6. Conclusions and Future Challenges

The clean-label trend has become challenging for the baking industry and small bakeries. The food industry must respond to consumers’ demands for more natural ingredients without losing the bread’s taste, texture, and quality. Although there is no formal and standardized definition of a clean label, consumers still agree that the product should be healthy and have no chemical-sounding names in the ingredient list. Other research has focused on using different dough strengtheners and has shown that it is feasible to use other flour and wheat gluten. Dough properties such as water absorption, extensibility, strength, softer crumb, and loaf volume can be enhanced.

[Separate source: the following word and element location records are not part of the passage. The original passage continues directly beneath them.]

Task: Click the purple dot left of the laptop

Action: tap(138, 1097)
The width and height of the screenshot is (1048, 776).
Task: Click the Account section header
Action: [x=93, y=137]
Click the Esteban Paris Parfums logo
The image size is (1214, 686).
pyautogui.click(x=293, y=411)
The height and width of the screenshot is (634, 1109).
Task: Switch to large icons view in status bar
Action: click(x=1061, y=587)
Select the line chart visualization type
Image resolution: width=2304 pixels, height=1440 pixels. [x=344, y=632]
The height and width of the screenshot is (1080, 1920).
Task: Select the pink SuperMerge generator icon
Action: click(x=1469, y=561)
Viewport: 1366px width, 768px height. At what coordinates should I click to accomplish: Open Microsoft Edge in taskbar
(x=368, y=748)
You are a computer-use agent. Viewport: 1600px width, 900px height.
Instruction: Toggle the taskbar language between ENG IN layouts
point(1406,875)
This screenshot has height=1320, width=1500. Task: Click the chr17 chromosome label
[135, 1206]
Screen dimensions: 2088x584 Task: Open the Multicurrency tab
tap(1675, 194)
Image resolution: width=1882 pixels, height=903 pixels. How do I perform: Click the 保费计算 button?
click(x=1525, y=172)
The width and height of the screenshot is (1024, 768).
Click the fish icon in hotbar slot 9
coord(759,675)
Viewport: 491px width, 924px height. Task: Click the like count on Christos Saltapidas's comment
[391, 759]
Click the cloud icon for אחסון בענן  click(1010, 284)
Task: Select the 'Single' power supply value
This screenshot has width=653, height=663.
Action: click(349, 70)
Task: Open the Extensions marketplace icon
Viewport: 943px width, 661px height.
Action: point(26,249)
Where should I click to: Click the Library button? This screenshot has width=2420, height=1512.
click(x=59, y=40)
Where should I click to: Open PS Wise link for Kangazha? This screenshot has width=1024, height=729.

Enzymes have shown a possible replacement for dough strengtheners such as hydrocolloids and emulsifiers. In the case of preservatives, there are investigations on fermenters and essential oils but with some challenges. As an option for extending bread shelf life, solutions as active packaging and modified active packaging are evaluated. The use of cinnamon and oregano essential oil has shown inhibition in microbial growth in bread.

In future research, it is essential not only to focus on the dough rheology but also to conduct a sensory evaluation. The use of essential oils has shown an effect on the final product’s taste, which can lower consumer acceptance. Another part that needs evaluation is whether these technologies as substitutes for dough strengtheners and preservatives are feasible in price and manufacturing matters. Some of the options for extending bread shelf life and as strengtheners are considered expensive or cannot be used on a larger scale in bakeries.

In conclusion, after proving an effective clean-label formulation, it is vital to assess the final product’s taste and texture and evaluate its replication in small- and large-scale bakeries. The future challenge is to keep investigating feasible and practical replacements of dough strengtheners and preservatives that bakers can use.